The carcass of the 10.6m-long adult female sperm whale was found floating off Jurong Island on July 10, 2015 - the first time that the marine mammal has been spotted in Singapore waters.
It was nicknamed Jubi Lee by staff at the museum, as it had been found during the nation's Golden Jubilee year.
After it was found, researchers from the museum worked for months to preserve the skeleton and collect as much data as possible from the carcass.
The museum's head, Professor Peter Ng, told The Straits Times that it was rare for the whale skeleton to be preserved and mounted in just eight months.
"In most countries, the carcass is buried, allowed to rot, and only after several years is the skeleton excavated. Months or years may pass before the skeleton is made ready," he said.
"We have expedited the process through very hard work - no mean feat. And it did not come cheap."
The museum has raised about $1.3 million for scientific and educational efforts related to the sperm whale carcass.
Half of it went to setting up the exhibit, while the remaining half will be used for marine biodiversity education and research.
The museum intends to use the whale to highlight the importance of keeping the oceans healthy.
Sperm whales feed mainly on squid, which have beaks that cannot be digested.
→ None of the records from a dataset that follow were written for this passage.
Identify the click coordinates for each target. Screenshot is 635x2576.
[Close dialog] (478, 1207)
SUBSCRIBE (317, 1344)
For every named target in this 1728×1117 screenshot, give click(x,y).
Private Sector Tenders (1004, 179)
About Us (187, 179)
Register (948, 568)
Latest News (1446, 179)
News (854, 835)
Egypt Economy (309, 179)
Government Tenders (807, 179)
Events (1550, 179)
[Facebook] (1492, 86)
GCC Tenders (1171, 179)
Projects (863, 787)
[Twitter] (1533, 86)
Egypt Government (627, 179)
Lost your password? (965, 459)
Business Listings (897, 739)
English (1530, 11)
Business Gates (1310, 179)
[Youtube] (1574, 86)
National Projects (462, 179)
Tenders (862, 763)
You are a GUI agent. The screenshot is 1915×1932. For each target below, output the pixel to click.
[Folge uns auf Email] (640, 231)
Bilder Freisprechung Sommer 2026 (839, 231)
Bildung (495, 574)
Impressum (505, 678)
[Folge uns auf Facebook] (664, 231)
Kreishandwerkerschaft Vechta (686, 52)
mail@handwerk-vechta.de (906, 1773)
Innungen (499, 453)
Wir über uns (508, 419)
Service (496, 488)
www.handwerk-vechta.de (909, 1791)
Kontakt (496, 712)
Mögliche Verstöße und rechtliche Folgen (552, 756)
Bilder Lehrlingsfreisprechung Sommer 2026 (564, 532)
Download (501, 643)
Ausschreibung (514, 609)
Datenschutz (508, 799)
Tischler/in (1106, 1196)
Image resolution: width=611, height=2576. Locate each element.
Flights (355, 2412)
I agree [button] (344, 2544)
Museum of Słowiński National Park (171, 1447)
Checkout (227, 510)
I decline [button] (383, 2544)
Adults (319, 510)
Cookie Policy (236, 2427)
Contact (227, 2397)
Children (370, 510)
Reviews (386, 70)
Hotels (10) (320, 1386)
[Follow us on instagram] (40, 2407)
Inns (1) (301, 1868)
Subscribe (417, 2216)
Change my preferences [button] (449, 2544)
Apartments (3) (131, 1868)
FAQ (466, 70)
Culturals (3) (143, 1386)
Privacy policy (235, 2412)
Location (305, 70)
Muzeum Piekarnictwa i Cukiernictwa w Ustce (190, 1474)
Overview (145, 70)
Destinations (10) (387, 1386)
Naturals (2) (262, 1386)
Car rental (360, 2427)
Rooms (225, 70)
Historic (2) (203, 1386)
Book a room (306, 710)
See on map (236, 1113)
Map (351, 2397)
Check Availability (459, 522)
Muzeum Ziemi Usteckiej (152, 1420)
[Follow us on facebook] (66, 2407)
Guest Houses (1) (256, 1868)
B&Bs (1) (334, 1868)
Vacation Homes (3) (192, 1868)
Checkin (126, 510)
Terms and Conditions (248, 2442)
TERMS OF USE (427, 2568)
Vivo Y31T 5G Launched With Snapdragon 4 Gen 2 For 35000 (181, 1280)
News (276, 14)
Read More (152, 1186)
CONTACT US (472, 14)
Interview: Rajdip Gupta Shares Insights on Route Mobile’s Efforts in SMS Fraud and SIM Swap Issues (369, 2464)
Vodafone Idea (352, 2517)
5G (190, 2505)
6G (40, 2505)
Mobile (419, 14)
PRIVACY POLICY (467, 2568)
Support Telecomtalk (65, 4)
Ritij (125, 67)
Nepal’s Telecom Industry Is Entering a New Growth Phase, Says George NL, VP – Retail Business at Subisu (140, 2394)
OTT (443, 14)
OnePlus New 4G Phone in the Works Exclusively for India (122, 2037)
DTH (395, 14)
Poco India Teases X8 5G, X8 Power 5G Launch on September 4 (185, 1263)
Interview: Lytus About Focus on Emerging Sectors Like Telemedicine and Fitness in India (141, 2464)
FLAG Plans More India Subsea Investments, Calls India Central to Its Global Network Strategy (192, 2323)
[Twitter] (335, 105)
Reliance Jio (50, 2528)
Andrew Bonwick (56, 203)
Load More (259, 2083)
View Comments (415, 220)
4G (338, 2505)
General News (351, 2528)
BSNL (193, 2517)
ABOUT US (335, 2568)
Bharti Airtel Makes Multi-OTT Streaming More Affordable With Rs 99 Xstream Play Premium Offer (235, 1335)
But researchers also found plastic trash in the whale's gut.
Ambassador-at-large Tommy Koh, who attended a fundraising dinner for the whale in February, said he was overjoyed by the return of a whale to Singapore.
The skeleton of a 13m-long Indian fin whale had been displayed at the old National Museum from 1907 to 1974 before it was presented as a gift to Malaysia.
Prof Koh said: "Jubi Lee is even better than the whale we gave away because it was found in our waters, because it belongs to a species seldom found in our waters, and because the skeleton is in perfect order."